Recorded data
========

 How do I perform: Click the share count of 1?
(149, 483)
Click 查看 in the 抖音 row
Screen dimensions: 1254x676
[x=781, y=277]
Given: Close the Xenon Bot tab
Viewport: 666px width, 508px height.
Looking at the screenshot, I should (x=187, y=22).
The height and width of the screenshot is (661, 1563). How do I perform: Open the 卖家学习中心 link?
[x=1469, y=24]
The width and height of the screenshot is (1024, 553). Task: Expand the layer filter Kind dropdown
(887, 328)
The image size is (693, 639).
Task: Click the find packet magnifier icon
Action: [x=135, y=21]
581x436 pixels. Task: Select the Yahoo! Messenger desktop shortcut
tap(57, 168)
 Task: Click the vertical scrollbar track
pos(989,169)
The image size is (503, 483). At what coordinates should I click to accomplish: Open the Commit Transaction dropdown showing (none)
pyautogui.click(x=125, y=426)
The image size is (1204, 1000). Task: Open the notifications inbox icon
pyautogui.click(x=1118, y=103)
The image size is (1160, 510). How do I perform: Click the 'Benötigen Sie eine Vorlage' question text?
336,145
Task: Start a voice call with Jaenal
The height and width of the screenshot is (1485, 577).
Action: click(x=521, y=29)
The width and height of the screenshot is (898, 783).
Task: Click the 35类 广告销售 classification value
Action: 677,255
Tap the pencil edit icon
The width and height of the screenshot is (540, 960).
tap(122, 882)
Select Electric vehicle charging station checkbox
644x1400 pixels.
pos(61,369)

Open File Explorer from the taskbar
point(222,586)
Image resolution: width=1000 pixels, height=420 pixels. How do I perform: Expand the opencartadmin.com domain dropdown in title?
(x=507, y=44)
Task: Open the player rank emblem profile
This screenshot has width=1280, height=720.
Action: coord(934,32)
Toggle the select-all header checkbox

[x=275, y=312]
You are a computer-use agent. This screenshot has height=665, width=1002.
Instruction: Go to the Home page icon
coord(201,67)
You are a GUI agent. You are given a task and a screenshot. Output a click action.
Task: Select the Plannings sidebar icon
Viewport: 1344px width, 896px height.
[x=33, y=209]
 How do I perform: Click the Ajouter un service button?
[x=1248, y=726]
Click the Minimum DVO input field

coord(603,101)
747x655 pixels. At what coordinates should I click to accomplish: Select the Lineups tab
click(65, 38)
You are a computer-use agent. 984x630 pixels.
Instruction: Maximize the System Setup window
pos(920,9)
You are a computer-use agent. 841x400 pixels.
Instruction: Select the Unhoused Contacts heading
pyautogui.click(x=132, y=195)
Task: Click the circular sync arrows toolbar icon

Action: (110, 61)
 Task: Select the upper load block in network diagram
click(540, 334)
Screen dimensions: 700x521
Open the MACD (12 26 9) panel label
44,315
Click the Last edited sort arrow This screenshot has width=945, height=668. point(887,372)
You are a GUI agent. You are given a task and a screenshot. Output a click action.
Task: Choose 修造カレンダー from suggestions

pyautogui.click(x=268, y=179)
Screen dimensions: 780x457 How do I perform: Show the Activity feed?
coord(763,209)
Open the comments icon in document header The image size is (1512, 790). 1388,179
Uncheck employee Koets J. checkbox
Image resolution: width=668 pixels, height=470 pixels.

========

Please copy out each line of the data in which the word "agent" occurs.

**WRITTEN ANSWER**.
You are a computer-use agent. This screenshot has height=665, width=1002.
You are a GUI agent. You are given a task and a screenshot. Output a click action.
You are a computer-use agent. 984x630 pixels.
You are a computer-use agent. 841x400 pixels.
You are a GUI agent. You are given a task and a screenshot. Output a click action.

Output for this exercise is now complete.